### EXERCISE AIM
Every single record below is to be reproduced exactly.

─── RECORDED INFORMATION

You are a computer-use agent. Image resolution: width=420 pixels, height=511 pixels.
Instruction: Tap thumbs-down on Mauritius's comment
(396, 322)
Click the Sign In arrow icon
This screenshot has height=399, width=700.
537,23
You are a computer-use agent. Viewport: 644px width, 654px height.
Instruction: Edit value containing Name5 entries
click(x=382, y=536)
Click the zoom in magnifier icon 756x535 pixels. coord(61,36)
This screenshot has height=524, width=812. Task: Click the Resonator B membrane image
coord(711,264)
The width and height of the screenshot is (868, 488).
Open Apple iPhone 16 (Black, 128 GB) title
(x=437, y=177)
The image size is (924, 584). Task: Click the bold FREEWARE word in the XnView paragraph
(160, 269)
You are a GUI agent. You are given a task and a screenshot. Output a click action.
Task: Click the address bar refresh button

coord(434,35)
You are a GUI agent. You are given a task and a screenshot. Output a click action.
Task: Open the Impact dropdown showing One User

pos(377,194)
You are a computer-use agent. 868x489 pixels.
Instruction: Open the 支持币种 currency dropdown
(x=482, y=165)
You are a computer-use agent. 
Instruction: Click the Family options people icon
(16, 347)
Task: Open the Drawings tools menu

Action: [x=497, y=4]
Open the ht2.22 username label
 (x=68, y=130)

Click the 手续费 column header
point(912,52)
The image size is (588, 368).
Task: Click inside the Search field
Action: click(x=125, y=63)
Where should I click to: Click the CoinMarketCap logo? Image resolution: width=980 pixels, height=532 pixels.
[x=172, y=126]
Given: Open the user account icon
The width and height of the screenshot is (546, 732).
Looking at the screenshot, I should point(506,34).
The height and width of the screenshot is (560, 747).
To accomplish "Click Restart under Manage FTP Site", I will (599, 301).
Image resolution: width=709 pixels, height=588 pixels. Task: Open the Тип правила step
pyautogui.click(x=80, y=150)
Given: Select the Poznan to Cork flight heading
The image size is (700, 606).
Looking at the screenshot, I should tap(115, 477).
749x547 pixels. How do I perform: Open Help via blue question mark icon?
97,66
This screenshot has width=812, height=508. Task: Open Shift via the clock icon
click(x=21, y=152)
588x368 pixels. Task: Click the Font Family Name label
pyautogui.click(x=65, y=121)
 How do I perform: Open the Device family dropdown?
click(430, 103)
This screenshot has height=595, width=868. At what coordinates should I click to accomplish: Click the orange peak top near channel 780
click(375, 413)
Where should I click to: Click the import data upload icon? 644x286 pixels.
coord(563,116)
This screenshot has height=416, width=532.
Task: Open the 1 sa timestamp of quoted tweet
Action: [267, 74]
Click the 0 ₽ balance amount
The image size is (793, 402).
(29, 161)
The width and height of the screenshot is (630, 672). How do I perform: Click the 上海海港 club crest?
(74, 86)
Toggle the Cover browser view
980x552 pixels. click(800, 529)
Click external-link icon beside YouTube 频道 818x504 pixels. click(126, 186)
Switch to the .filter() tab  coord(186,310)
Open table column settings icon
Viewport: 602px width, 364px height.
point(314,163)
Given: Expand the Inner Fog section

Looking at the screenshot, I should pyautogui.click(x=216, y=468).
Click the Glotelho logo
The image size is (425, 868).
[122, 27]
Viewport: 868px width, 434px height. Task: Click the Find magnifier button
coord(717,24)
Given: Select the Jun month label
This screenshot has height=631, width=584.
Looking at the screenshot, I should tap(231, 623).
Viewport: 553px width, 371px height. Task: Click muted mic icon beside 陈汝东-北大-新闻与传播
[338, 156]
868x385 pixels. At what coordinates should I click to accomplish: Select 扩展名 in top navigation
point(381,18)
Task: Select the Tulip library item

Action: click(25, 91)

──────

### ANSWER FOR THE TASK
You are a computer-use agent. Image resolution: width=420 pixels, height=511 pixels.
Instruction: Tap thumbs-down on Mauritius's comment
(396, 322)
Click the Sign In arrow icon
This screenshot has height=399, width=700.
537,23
You are a computer-use agent. Viewport: 644px width, 654px height.
Instruction: Edit value containing Name5 entries
click(x=382, y=536)
Click the zoom in magnifier icon 756x535 pixels. coord(61,36)
This screenshot has height=524, width=812. Task: Click the Resonator B membrane image
coord(711,264)
The width and height of the screenshot is (868, 488).
Open Apple iPhone 16 (Black, 128 GB) title
(x=437, y=177)
The image size is (924, 584). Task: Click the bold FREEWARE word in the XnView paragraph
(160, 269)
You are a GUI agent. You are given a task and a screenshot. Output a click action.
Task: Click the address bar refresh button

coord(434,35)
You are a GUI agent. You are given a task and a screenshot. Output a click action.
Task: Open the Impact dropdown showing One User

pos(377,194)
You are a computer-use agent. 868x489 pixels.
Instruction: Open the 支持币种 currency dropdown
(x=482, y=165)
You are a computer-use agent. 
Instruction: Click the Family options people icon
(16, 347)
Task: Open the Drawings tools menu

Action: [x=497, y=4]
Open the ht2.22 username label
 (x=68, y=130)

Click the 手续费 column header
point(912,52)
The image size is (588, 368).
Task: Click inside the Search field
Action: click(x=125, y=63)
Where should I click to: Click the CoinMarketCap logo? Image resolution: width=980 pixels, height=532 pixels.
[x=172, y=126]
Given: Open the user account icon
The width and height of the screenshot is (546, 732).
Looking at the screenshot, I should point(506,34).
The height and width of the screenshot is (560, 747).
To accomplish "Click Restart under Manage FTP Site", I will (599, 301).
Image resolution: width=709 pixels, height=588 pixels. Task: Open the Тип правила step
pyautogui.click(x=80, y=150)
Given: Select the Poznan to Cork flight heading
The image size is (700, 606).
Looking at the screenshot, I should tap(115, 477).
749x547 pixels. How do I perform: Open Help via blue question mark icon?
97,66
This screenshot has width=812, height=508. Task: Open Shift via the clock icon
click(x=21, y=152)
588x368 pixels. Task: Click the Font Family Name label
pyautogui.click(x=65, y=121)
 How do I perform: Open the Device family dropdown?
click(430, 103)
This screenshot has height=595, width=868. At what coordinates should I click to accomplish: Click the orange peak top near channel 780
click(375, 413)
Where should I click to: Click the import data upload icon? 644x286 pixels.
coord(563,116)
This screenshot has height=416, width=532.
Task: Open the 1 sa timestamp of quoted tweet
Action: [267, 74]
Click the 0 ₽ balance amount
The image size is (793, 402).
(29, 161)
The width and height of the screenshot is (630, 672). How do I perform: Click the 上海海港 club crest?
(74, 86)
Toggle the Cover browser view
980x552 pixels. click(800, 529)
Click external-link icon beside YouTube 频道 818x504 pixels. click(126, 186)
Switch to the .filter() tab  coord(186,310)
Open table column settings icon
Viewport: 602px width, 364px height.
point(314,163)
Given: Expand the Inner Fog section

Looking at the screenshot, I should pyautogui.click(x=216, y=468).
Click the Glotelho logo
The image size is (425, 868).
[122, 27]
Viewport: 868px width, 434px height. Task: Click the Find magnifier button
coord(717,24)
Given: Select the Jun month label
This screenshot has height=631, width=584.
Looking at the screenshot, I should tap(231, 623).
Viewport: 553px width, 371px height. Task: Click muted mic icon beside 陈汝东-北大-新闻与传播
[338, 156]
868x385 pixels. At what coordinates should I click to accomplish: Select 扩展名 in top navigation
point(381,18)
Task: Select the Tulip library item

Action: click(25, 91)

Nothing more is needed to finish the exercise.